Si sienten que su dignidad está siendo aplastada por un hombre, simplemente porque es hombre, enfréntenlo, denúncienlo, hablen con sus esposos, hermanos, novios, amigos, cuéntenles a todos que un torturador agobia sus almas, que un miserable ha alterado sus vidas, que un indeseable ha alterado su paz. “El que lesiona a otro, me lesiona a mí”. Exhiban al acosador, porque muchas de las que no denunciaron han terminado golpeadas o muertas. Es mejor el escándalo que la tumba. Tienen todo el derecho a la paz de espíritu que pomposamente declaramos los hombres, pero que parece un bien pensado solo para varones.
Ustedes tienen el don de la vida. Solo por ese hermoso tesoro merecen nuestro respeto y veneración. Denuncien a todo el que intente convertirlas en mero pedazo de carne, a todo el que las sigue y persigue, hasta respirar sobre sus pensamientos, quitándoles la paz con mil excusas para encubrir su perversión e inmundicia. No duden, no tengan lástima, que hay una señora, una madre, una heroína en la Asamblea Legislativa que debe estar enfrentando lo inimaginable para que su majestad de mujer, de ser humano, se respete. Ahí está ella, luchando, como nos ha dicho que siempre ha luchado. Hay majestades que se forjan en el yunque del dolor. Hay lágrimas que sanan, hay lágrimas que liberan.

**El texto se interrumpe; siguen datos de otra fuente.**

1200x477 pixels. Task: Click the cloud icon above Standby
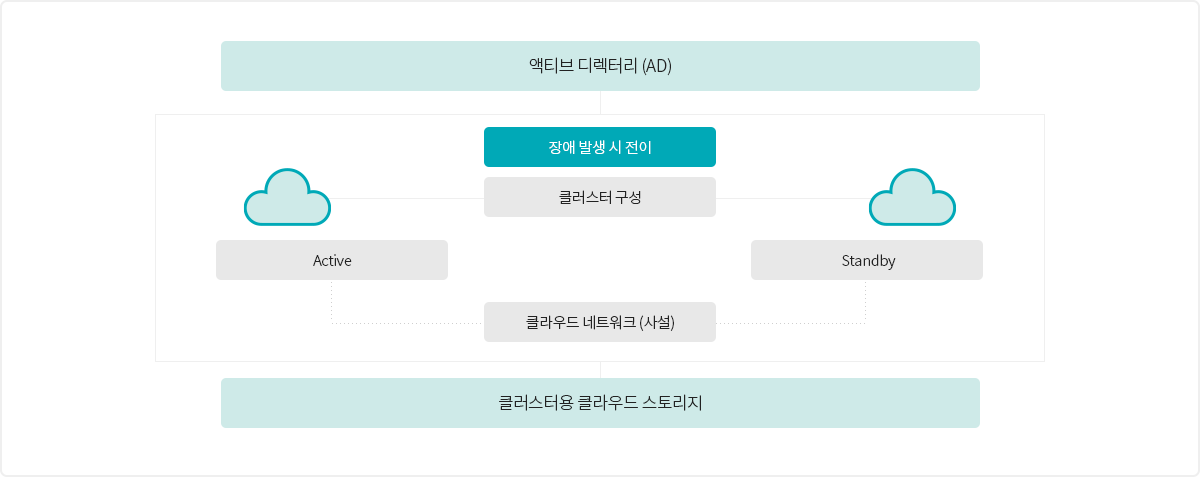(x=912, y=197)
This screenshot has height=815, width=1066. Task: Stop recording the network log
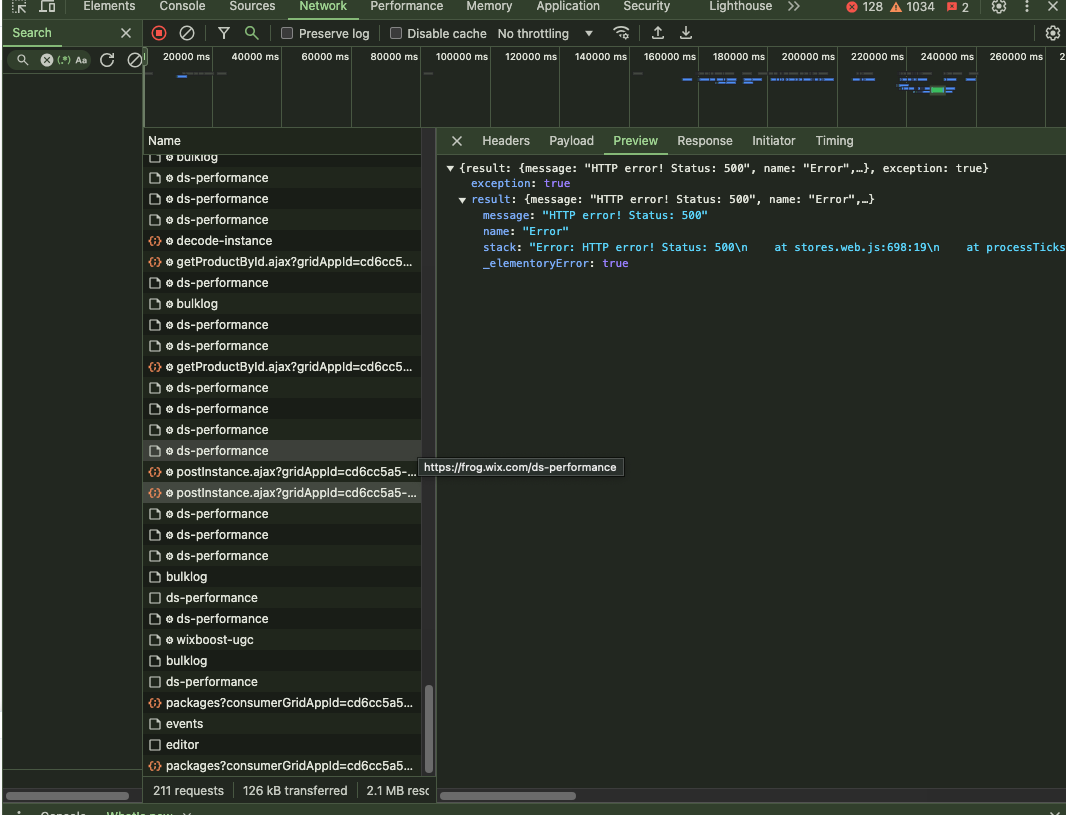[x=159, y=33]
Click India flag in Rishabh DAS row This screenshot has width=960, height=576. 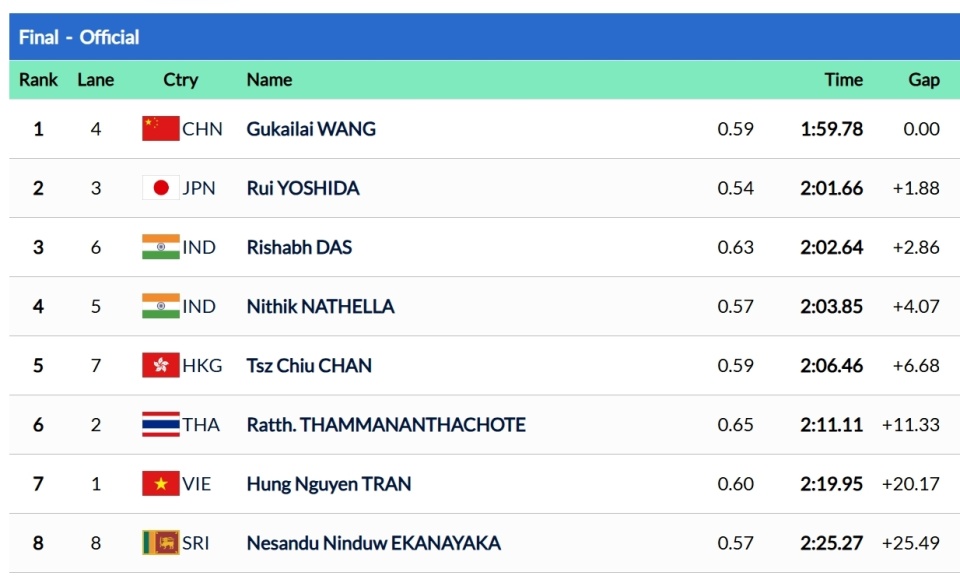[x=160, y=247]
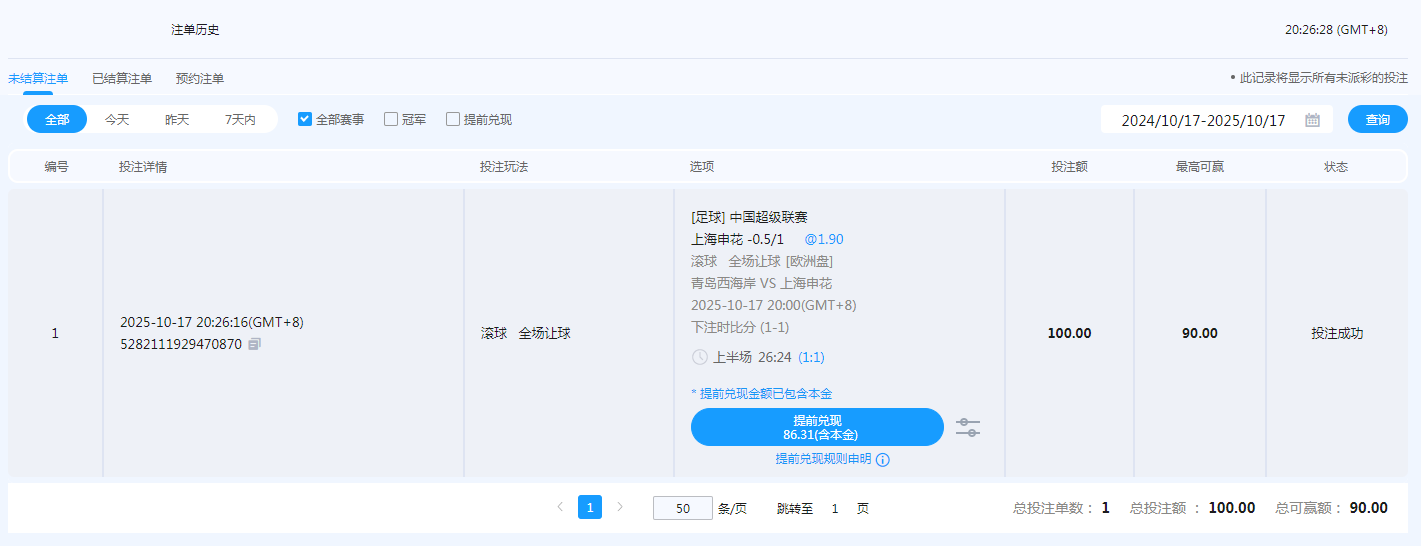Switch to 预约注单 tab
The width and height of the screenshot is (1421, 546).
point(200,78)
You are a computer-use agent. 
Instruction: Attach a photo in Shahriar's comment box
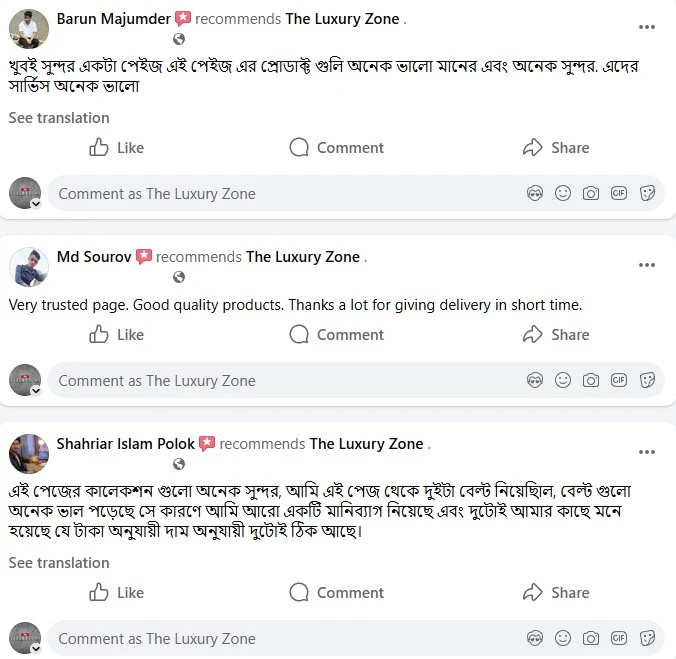pyautogui.click(x=591, y=638)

No sufra más. Los acosadores son depravados que, no contentos con tener el alma perdida y el cuerpo en descomposición, también esparcen sus esencias nauseabundas por doquier. Paremos la inmundicia, limpiemos la sociedad de estos pervertidos, que muchas veces ni siquiera reconocen que sus canas no solo ponen más en evidencia sus vicios, sino que además los hace notorios, ridículos y repulsivos. El típico viejo verde, el manoseador, el inmundo de la mirada lasciva y el piropo lujurioso anda suelto, ahí, en su oficina, en el bus, en la calle y, por confesión de un futbolista, hasta en la cancha. Ese viejo verde no respeta a madres o esposas. Parece que esos títulos, dignos de la mayor veneración, exacerban su perversión y vulgaridad, esa incontinencia de la entrepierna, que se traduce en la tortura psicológica y espiritual de su desdichada víctima. Sí, hay una madre sufriendo, como debe de haber miles. No sufra más: denuncie. Pásele sus tormentos a su acosador, que es él quien los ha provocado. Suelte esa cruz y denuncie.
No permitan comentarios ni gestos que les quiten la paz. Si el depravado lo hace en secreto, exhíbanlo en público. Lleven luz sobre tanta oscuridad, de modo que el pervertido pierda terreno, tiempo y oportunidad para atormentar a su víctima. Córtenle espacios, incrépenlo, háganle notar que se han dado cuenta, que otras personas lo saben y, llegado el momento, denuncien urbi et orbi, para que la Verdad las haga libres, sí, la Verdad.
Mujeres: ustedes son el verdadero Templo. ¡Saquen a los mercaderes del Templo! Hombres: señalen, enfrenten y exhiban a estos profanadores de madres, esposas, hermanas e hijas.